Text passage:

----

Brut Musk was launched in 1986 as an elegant musky fragrance.

14 reviews for Brut Musk Brut Parfums Prestige

  1. :

    5 out of 5

    A fragrance, that when I smell, I think of the smell of industry in the 80’s. Heavy, macho, slightly metallic smell of burnt rubber along with some vibes of the original Brut – that’s the best way to describe it. Very little people seem to like it, even I find it difficult to wear. However it still is a nice and different flanker that I am glad to own. Might be getting discontinued soon.

  2. :

    5 out of 5

    A nose bleeding fragrance with its strength or heaviness. First and last fragrance that I could not keep on. If I would define, i could say extremely heavy musk note without any other noticeable notes. This may be used just for dominating any other disturbing smell. Anywise it is hard to understand to choice this.

----

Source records

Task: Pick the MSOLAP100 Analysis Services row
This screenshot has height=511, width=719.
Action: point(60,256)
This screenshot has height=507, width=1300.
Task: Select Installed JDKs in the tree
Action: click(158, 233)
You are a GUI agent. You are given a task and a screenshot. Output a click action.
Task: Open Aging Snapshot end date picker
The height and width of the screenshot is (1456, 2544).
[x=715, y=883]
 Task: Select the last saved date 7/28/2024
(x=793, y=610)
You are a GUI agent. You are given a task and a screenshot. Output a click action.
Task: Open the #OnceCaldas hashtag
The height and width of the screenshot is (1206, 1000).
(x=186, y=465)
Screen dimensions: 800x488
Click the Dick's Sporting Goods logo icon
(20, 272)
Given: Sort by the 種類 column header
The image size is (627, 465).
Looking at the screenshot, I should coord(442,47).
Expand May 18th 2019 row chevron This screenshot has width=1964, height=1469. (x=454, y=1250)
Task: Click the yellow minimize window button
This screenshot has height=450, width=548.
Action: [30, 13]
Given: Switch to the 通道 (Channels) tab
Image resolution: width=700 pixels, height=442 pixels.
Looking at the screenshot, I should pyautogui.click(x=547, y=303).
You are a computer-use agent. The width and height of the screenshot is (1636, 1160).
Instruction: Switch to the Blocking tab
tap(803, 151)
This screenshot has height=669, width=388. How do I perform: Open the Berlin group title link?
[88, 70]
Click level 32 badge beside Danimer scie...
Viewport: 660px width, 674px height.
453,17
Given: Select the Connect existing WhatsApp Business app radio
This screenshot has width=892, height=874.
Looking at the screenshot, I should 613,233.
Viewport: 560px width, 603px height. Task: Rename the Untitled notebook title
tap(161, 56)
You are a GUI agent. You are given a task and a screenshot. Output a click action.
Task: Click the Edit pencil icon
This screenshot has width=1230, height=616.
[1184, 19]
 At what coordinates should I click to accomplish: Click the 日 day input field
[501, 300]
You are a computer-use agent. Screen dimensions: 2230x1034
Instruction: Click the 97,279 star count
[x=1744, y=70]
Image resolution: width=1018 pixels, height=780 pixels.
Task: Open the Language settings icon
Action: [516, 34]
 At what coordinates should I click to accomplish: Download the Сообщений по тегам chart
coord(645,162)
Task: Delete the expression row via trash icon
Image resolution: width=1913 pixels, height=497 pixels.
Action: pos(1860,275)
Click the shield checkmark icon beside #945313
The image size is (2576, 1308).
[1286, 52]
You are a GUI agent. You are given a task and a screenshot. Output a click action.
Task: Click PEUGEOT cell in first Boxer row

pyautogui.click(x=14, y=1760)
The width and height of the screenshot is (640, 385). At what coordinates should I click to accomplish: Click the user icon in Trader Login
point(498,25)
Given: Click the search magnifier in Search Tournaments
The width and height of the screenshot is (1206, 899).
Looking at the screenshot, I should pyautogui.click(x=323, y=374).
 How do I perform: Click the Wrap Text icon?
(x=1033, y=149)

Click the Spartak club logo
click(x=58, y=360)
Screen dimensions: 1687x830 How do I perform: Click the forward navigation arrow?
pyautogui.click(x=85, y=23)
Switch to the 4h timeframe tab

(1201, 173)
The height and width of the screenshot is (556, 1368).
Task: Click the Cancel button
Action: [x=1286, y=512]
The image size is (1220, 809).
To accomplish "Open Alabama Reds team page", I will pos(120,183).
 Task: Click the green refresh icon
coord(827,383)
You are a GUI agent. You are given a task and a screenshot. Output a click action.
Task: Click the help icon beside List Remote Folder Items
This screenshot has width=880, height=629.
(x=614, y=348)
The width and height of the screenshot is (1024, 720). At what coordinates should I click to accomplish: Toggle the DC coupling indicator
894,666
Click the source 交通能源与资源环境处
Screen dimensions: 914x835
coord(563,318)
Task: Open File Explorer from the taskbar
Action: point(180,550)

----

Requirement: Continue the Brut Musk review page from where it stops.

Expected answer:
  3. :

    5 out of 5

    It’s a pleasant smell I’m not complaining but unfortunately Raid Mosquito killer was made to have a similar scent so now every time I smell Brut Musk…Raid comes to my mind.

  4. :

    5 out of 5

    Waw… So much hate on this fragrance. I don’t own the edt but i often buy the deodorant and it’s my favorite casual deodorant.
    the way i see it is that it’s axe but for adults. Axe IS nauseating but this.. come on guys, it’s very sophisticated for a casual deodorant. And if you don’t like musk try other bruts

  5. :

    4 out of 5

    Baron Corvo, thanks for your excellent remarks.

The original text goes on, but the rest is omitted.